The key is knowing when it’s time to throw it out.

It doesn’t make sense to accumulate stuff forever. At some point, you need to give it away and let go.

Life is about learning what to do with the garbage of life. Some things, some relationships are truly garbage. And that’s not to put anyone down. I didn't say some people are garbage. Some things have outgrown their usefulness. Some things have no more energy in them and so they need to die and be put out to pasture.

It is sad. One day your body will be useless. That’s ok. Death comes for us all.

That’s nothing to resent about being. Life and death are a package deal. Accumulation and disposal are partners.

Question life demands of us:

What to hold on to? What to let go of? What to recycle/refurbish?

What needs to be replaced with something new?

After all, some things that you throw out tell you they need to be replaced.

Looking at the stuff of your life and trying to understand what is accumulating that is in fact garbage.

Emotionally what is the garbage that has accumulated?

The patterns that we created a long time ago that no longer serve us are a kind of schematic garbage. These patterns need to be updated.

If the metaphor of waste management system seems crude to you consider this: Our bodies have a waste management system. It has to. We take in food and accumulate garbage that needs to be disposed of. Every system including the psychological system creates waste that needs to be discarded.

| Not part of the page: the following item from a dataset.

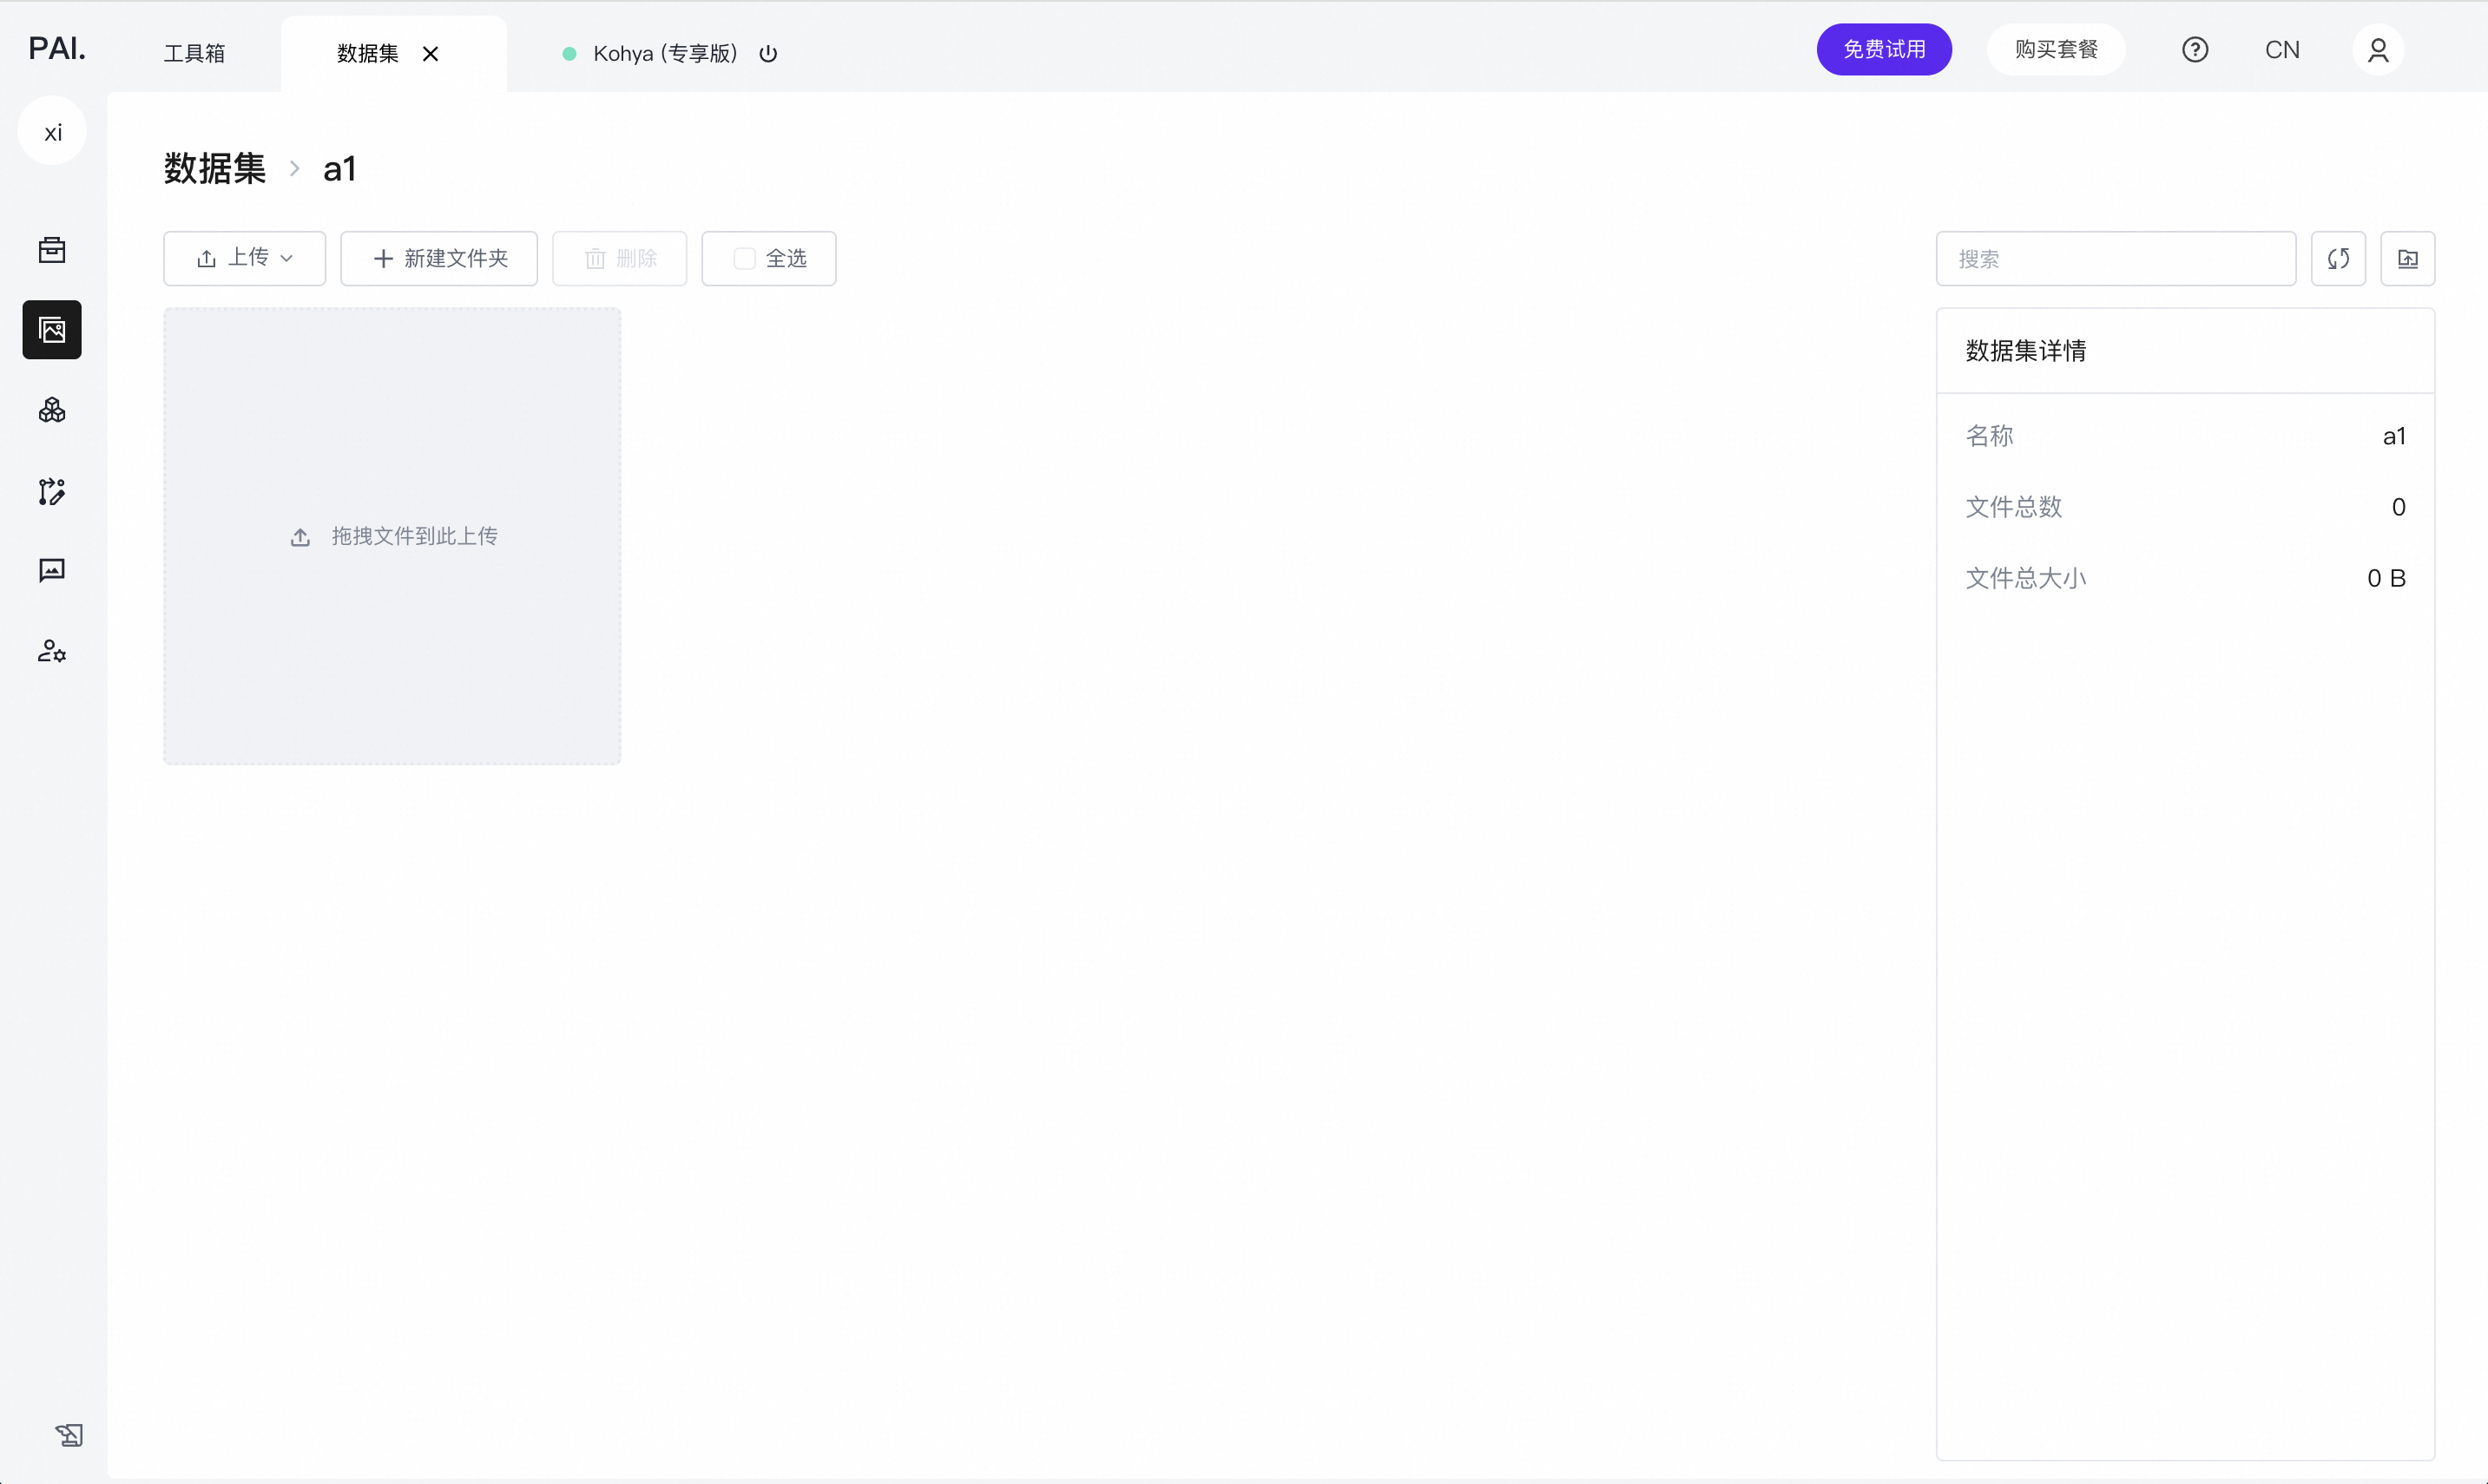Collapse the sidebar with the bottom-left icon
Screen dimensions: 2488x1484
tap(69, 1435)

To acknowledge this empowers us with the choice to consciously make moment by moment about the various thoughts, feelings, memories, perceptions, expectations, rules, beliefs we possess or that possess us. 

Take a moment to consider a repeating theme or experience in your life. What are the recurring or familiar thoughts, feelings and desires that are associated with this pattern? Are you holding onto a relationship that is no longer positive or growthful for you and the other person? Are their memories or expectations that you cling to that are in fact harmful? Take a moment to simply look and to be present to what you can be aware of at this moment. After spending some time as yourself: Can I let go of this? Do I want to hang on? Can I make something new here?

Self-connection is an explicit process of digesting psychological matter(“processing” as the popular term in psychotherapy circles goes). Digestion is healthy because of the presence of movement. Things don’t get stuck in the pipes so to speak.

The recent growth of minimalism points to the value of getting rid of junk. Minimalism can also be applied to our mental health. By paying attention to what you allow in, what you hold on to and what you are choosing to let go of, you are actively engaging in caring for your psyche in ways that will be energizing, freeing and empowering. When you take responsibility for your own ‘junk’, you will have more room for new experiences, less reactive and be more present to the people around you. 

Everyone wins when you take out your trash.